> On Jun 23, 2015, at 3:21 AM, MiniMonster <
john.m...@md.metrocast.net> wrote:
>
> Say I need to create a file of 100 Double values, store it to a data.dat file, and read it back into an array later for processing. I guess what I'm asking is how to use the foundation framework and swift to create, open, write, read, close, and otherwise manage a stream to/from a file on my hard drive.
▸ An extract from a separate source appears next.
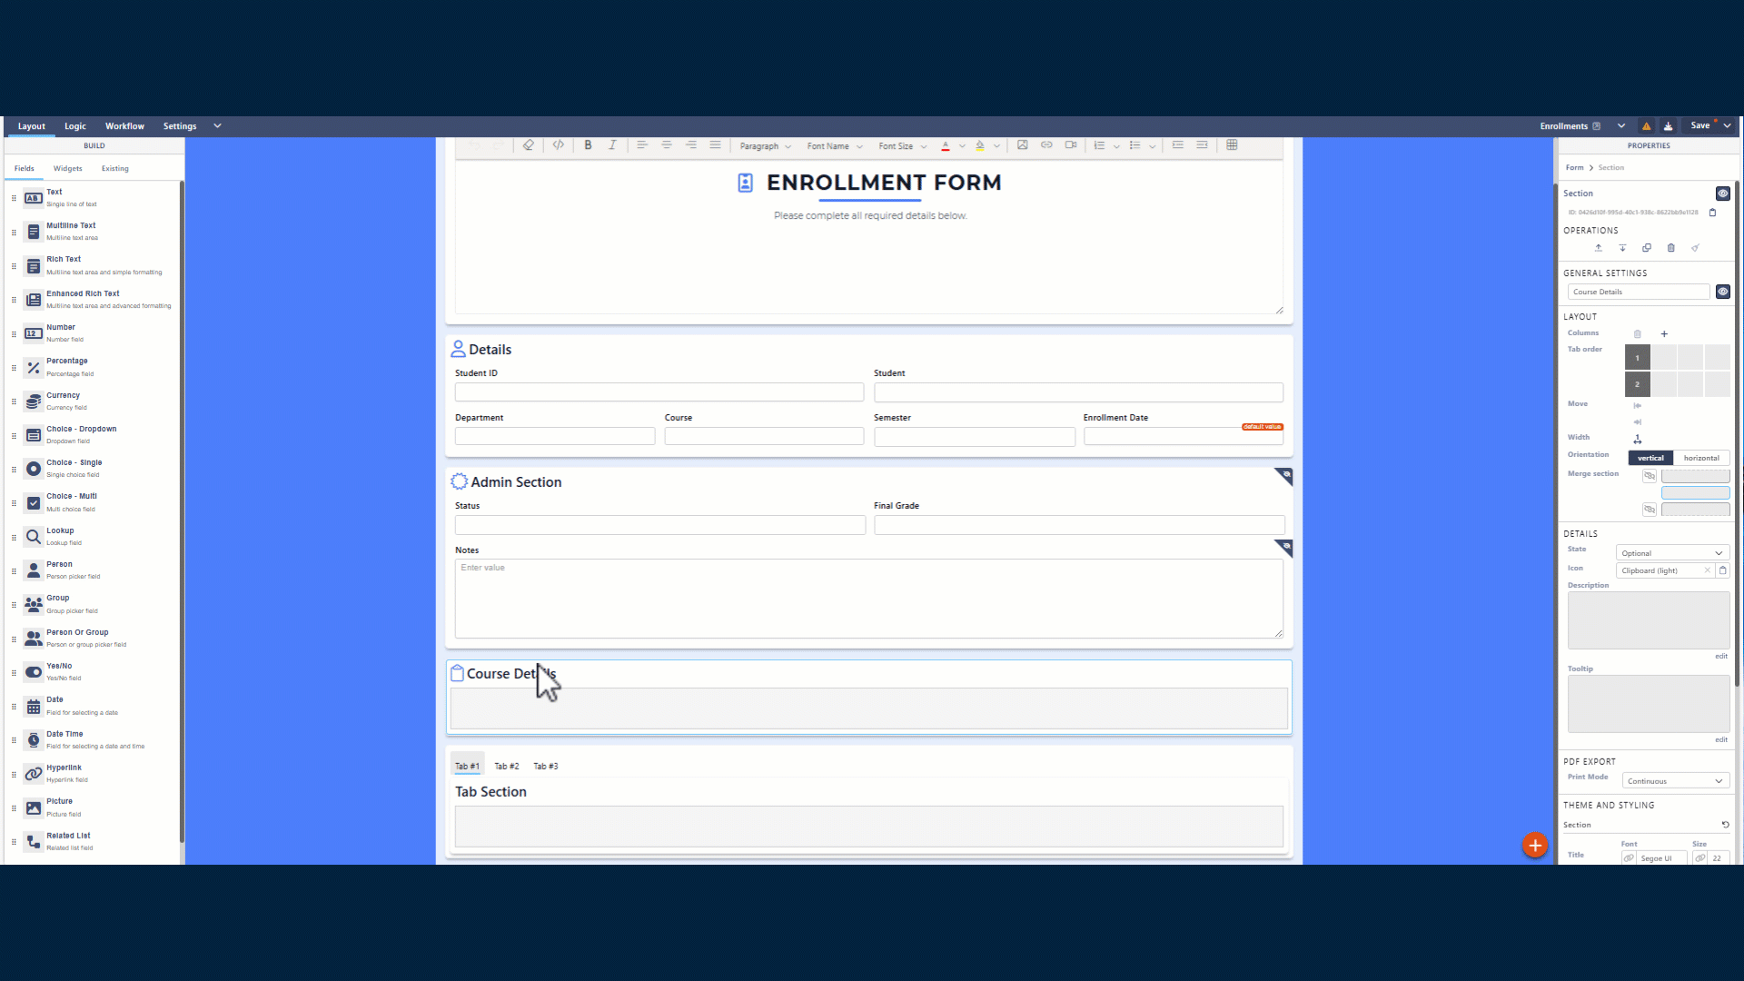Click the orange add floating button
The width and height of the screenshot is (1744, 981).
pos(1534,846)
{The Swift standard library doesn’t cover I/O (besides println) so this is verging on off-topic, but on the other hand I/O is one of those low-level things that you tend to expect a language’s standard library to cover, so it seems reasonable to talk about it here…}
Streams are given a lot less priority in Foundation than in most other platforms. They exist but they’re not generally used for simple I/O. Instead there are individual method calls that read and write an entire file. I generally like this because it’s less code to write, and it’s probably also somewhat faster. It also gives you some convenient options like an atomic replace (“safe save”) or memory-mapping the data.
The lowest-level file I/O methods are
NSData(contentsOfURL: …, options: …, error: …)
NSData.writeToURL(options: …, error: …)
So what you’d do is get an (unsafe) pointer to your Array, create an NSData from it, then call writeToURL. In the other direction you’d create an NSData with the contents of the file, then use the ‘bytes’ pointer to initialize an Array<Double>.